Failure of a single member of the Industrial Accident Board to file his decision in a workmen's compensation case until long after the expiration of the time specified in G. L. c. 152, Section 8, as appearing in St. 1961, c. 611, Section 8, did not nullify his decision. [185-186]
No abuse of discretion appeared in a denial by a judge of the Superior Court of a motion by the claimant in a workmen's compensation case for an allowance of expenses of an appeal to this court from a decree dismissing the claim. 
CERTIFICATION to the Superior Court of a decision by the Industrial Accident Board under the Workmen's Compensation Act.
The case was heard by Pillsbury, J.
Nachman S. Cohen for the claimant.
George T. Strzetelski for the insurer.
WILKINS, C.J. The claimant, the employee's widow, seeks to recover compensation upon the death of her husband. The single member heard the case on September 25, 1963. He did not file his report, which was adverse to the claimant, until more than a year later on September 28, 1964. This was not compliance with G. L. c. 152, Section 8 (as amended through St. 1961, c. 611, Section 8), which requires that "the decision of the member, together with a statement of the evidence, his findings of fact, rulings of law, and other matters pertinent to questions arising before him, shall be filed with the division within forty-five days of the close of the hearing, unless further extension is authorized by the chairman." The claimant filed with the reviewing board a motion to "vacate, nullify, strike, and in all respects set aside all reports, findings, and also the decision of the member" and to order a new hearing on all the evidence. The reviewing board denied the motion, stating that "the oversight or failure was one of procedure and did not affect or prejudice the substantive rights of the claimant." The reviewing board affirmed and adopted the findings and decision of the single member, and denied the claim for compensation. In the Superior Court a decree was entered dismissing the claim. The claimant appealed.

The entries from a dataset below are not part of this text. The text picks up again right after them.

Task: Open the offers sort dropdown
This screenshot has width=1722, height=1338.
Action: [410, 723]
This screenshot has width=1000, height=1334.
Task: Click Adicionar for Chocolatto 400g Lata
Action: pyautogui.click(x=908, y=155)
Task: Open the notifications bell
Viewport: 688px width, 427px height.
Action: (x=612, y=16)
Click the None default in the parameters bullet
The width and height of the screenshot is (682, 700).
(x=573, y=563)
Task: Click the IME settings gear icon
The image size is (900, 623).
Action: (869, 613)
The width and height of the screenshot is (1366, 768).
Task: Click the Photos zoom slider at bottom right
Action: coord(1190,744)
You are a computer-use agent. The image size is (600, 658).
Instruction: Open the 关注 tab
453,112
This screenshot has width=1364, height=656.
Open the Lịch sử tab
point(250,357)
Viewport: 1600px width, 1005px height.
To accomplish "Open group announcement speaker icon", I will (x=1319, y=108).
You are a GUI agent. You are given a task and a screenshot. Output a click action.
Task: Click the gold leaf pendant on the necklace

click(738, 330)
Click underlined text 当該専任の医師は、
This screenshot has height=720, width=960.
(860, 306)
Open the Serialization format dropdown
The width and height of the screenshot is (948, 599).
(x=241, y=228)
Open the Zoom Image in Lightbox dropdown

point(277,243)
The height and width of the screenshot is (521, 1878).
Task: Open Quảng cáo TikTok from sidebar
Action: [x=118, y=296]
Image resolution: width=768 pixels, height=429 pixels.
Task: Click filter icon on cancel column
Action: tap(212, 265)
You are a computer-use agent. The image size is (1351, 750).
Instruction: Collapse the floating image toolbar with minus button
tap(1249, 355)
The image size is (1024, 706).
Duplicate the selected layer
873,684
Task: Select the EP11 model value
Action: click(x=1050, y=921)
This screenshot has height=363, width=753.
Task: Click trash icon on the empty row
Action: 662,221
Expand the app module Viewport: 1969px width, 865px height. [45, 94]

This court has never been called upon to consider whether a decision of a single member of the Industrial Accident Board, in order to be valid, must be filed within the time stated in G. L. c. 152, Section 8. But we have passed upon practically identical language in G. L. c. 220, Section 14A, inserted by
St. 1936, c. 206, Section 1, and entitled, "An Act to discourage belated decisions by justices of the superior court and of district courts." This provides in part: "An associate justice of the superior court, who has reserved his decision in a case heard by him without a jury, shall render his decision within four months from the date when the hearing was closed, or within such further time as the chief justice of said court may grant, upon a request in writing by such justice within said period, containing a full report of his reasons for not having rendered his decision and for requesting an extension of time for rendering his decision. A justice or special justice of a district court, other than the municipal court of the city of Boston, who has reserved his decision in a case heard by him, shall render his decision within a like period, or within such further time as the presiding justice of the appellate division of the court in which the case was heard may grant, upon a like request in writing, made by such justice or special justice within said period. . . ." (emphasis supplied). In Kerr v. Palmieri, 325 Mass. 554 , 558, we held that nothing in Section 14A deprived the trial judge of power to allow a motion to permit additional evidence to be introduced after the close of the trial. In so doing we relied upon Cheney v. Coughlin, 201 Mass. 204 , 211, where it was said, "As to a statute imperative in phrase, it has often been held that where it relates only to the time of performance of a duty by a public officer and does not go to the essence of the thing to be done, it is only a regulation for the orderly and convenient conduct of public business and not a condition precedent to the validity of the act done."
We observe no reason why G. L. c. 152, Section 8, should be held to go to "the essence of the thing to be done" any more than G. L. c. 220, Section 14A. The claimant urges that there should be drawn a distinction between a judge and a member of an administrative board performing a quasi-judicial function. We do not agree. Further elaboration is unnecessary. See, for example, with reference to the promulgation of insurance rates under G. L. c. 175, Section 113B,
Liberty Mut. Ins. Co. v. Acting Commr. of Ins. 265 Mass. 23 , 28-29; Doherty v. Commissioner of Ins. 328 Mass. 161 , 163.
We recognize that G. L. c. 152, Section 8, may have been enacted to deal with what the Legislature felt was an intolerable situation of delay in the rendition of decisions in cases affecting employees and their dependents. Until the Legislature makes an express declaration that the single member will lose jurisdiction by failure to make his decision within the time prescribed we cannot adopt the construction urged by the claimant.
The claimant argues the denial by the judge of her motion "for allowance of expenses of printing, records, papers and briefs on appeal to the Supreme Judicial Court." It is urged that this denial was an abuse of discretion. We do not agree. Further discussion is not merited.